→ What this task involves: Go through the entries below. Copy out every line that contains "computer".

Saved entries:
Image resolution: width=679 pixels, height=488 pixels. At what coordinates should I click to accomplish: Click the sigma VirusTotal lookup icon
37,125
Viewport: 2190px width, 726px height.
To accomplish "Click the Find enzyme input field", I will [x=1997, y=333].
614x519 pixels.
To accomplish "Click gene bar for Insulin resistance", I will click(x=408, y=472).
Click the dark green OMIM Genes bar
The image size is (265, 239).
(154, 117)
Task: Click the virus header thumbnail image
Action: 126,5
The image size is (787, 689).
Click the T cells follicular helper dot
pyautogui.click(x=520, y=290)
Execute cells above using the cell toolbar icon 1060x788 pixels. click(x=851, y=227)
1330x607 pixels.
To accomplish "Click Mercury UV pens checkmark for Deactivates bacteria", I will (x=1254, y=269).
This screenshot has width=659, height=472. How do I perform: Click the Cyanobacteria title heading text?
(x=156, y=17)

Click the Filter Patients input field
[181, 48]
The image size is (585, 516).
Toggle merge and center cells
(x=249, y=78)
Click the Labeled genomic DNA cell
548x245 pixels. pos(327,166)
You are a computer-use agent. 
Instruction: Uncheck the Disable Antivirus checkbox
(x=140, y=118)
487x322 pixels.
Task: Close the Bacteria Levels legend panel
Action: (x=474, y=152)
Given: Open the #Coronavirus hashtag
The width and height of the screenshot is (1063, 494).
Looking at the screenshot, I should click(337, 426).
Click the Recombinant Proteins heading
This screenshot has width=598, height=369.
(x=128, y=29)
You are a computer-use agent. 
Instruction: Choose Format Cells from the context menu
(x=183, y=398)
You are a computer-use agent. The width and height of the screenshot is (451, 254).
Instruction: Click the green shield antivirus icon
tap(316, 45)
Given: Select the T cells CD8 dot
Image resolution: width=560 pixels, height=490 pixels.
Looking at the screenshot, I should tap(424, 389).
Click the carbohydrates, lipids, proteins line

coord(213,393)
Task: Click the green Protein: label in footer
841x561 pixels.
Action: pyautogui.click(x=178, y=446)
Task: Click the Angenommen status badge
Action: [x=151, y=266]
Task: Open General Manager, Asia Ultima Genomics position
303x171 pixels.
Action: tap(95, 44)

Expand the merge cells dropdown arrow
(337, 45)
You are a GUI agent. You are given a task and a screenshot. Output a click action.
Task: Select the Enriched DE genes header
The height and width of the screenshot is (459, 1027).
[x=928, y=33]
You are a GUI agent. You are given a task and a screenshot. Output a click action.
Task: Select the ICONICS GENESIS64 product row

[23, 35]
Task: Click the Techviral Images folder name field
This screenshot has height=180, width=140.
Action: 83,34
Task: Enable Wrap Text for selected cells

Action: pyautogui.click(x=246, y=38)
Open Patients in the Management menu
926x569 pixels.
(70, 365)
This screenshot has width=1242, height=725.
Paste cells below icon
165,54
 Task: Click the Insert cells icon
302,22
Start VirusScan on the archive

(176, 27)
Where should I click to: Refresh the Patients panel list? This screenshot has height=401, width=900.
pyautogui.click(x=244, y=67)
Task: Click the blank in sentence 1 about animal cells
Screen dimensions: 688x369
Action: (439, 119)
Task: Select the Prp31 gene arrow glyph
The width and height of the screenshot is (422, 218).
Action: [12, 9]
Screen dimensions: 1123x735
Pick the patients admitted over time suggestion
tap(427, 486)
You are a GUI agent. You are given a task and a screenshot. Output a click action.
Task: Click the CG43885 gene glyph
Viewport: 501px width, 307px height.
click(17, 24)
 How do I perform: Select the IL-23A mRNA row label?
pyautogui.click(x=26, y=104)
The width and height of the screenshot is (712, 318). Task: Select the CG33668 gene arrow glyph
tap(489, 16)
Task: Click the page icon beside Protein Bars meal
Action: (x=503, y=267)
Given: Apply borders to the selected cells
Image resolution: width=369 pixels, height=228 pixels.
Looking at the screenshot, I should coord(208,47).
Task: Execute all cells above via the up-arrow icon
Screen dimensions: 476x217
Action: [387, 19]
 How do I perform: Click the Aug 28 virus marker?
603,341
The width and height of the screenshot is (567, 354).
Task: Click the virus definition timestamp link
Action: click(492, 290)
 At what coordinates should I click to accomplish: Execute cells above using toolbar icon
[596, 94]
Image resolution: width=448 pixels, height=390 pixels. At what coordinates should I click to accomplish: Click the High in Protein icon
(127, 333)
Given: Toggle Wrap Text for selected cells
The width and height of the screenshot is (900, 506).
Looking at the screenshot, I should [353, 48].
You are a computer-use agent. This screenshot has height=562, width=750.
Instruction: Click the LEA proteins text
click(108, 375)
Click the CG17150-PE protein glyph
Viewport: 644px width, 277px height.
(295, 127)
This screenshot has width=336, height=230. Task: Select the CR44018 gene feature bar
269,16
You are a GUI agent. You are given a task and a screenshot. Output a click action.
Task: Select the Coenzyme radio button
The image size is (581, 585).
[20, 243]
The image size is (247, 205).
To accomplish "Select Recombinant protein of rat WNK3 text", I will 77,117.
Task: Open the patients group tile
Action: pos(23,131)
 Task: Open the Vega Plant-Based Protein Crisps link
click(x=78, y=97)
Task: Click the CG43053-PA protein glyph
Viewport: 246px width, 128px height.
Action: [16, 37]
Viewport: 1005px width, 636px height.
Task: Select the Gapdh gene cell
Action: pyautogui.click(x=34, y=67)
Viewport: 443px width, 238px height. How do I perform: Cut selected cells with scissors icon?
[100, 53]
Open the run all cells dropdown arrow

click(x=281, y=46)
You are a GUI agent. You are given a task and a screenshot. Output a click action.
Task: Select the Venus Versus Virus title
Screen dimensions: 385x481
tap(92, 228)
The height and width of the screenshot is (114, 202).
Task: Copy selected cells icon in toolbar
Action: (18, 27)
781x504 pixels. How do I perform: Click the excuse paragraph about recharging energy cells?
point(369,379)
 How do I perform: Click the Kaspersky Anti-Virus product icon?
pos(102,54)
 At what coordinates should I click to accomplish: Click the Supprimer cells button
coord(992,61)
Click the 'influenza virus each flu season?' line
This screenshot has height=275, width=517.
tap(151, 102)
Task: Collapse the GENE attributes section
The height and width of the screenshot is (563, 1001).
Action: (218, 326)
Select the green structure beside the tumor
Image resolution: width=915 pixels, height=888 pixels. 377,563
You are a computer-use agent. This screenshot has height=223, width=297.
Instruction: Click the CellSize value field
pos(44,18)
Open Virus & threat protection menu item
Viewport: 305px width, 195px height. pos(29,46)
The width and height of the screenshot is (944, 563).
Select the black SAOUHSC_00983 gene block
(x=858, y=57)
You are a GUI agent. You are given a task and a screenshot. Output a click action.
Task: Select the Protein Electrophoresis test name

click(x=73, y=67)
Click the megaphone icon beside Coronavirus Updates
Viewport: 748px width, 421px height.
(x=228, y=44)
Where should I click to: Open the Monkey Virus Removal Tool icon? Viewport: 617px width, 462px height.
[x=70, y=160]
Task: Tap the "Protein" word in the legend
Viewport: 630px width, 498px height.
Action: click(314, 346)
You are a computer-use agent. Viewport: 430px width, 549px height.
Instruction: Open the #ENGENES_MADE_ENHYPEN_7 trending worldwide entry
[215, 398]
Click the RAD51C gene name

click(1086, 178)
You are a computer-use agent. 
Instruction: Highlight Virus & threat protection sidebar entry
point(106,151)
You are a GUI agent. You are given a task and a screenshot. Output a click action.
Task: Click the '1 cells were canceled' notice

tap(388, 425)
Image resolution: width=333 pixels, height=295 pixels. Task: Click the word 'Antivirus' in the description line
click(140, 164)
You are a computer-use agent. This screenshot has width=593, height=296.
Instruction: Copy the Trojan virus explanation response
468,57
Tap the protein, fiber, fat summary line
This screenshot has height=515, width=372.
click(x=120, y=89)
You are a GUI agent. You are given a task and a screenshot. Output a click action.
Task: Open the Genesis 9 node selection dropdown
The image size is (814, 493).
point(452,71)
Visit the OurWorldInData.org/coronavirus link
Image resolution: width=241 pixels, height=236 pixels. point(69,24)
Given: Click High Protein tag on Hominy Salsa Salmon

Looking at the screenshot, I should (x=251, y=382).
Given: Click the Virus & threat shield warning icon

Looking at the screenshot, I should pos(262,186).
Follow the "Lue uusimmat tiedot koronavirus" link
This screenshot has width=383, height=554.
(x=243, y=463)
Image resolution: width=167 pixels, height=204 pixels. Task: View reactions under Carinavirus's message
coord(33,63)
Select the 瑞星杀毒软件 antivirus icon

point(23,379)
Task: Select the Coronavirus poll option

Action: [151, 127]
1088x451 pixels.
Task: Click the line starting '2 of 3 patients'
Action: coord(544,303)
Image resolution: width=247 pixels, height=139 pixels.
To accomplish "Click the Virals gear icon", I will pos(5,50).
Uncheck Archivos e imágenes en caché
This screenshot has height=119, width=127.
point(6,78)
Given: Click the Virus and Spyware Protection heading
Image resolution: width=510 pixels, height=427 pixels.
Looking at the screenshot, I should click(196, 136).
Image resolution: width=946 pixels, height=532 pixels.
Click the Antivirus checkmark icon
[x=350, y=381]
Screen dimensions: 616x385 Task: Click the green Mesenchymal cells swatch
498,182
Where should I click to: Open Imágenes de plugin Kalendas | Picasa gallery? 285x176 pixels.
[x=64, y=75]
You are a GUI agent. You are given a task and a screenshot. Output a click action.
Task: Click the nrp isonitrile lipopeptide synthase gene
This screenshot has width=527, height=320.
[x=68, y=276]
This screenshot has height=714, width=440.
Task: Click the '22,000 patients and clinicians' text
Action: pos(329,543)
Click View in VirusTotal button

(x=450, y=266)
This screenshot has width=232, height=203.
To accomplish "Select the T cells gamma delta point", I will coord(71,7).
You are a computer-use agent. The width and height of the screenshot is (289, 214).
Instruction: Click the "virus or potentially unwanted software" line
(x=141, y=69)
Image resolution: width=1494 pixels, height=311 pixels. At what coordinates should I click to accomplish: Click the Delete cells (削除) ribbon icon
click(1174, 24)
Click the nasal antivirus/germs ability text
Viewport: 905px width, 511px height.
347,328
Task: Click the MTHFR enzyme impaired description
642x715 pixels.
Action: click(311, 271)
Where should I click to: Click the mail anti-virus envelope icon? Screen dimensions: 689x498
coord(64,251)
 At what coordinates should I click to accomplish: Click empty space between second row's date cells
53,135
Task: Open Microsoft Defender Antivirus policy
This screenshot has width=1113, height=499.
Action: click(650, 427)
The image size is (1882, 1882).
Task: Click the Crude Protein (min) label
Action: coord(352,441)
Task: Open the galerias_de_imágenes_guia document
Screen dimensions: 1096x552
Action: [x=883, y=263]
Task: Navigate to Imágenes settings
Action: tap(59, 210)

→ Reply to the exercise:
You are a computer-use agent. 
You are a computer-use agent. 
You are a computer-use agent. The width and height of the screenshot is (451, 254).
You are a computer-use agent. This screenshot has height=562, width=750.
You are a computer-use agent. This screenshot has height=223, width=297.
You are a computer-use agent. Viewport: 430px width, 549px height.
You are a computer-use agent. 
You are a computer-use agent. This screenshot has width=593, height=296.
You are a computer-use agent. The width and height of the screenshot is (289, 214).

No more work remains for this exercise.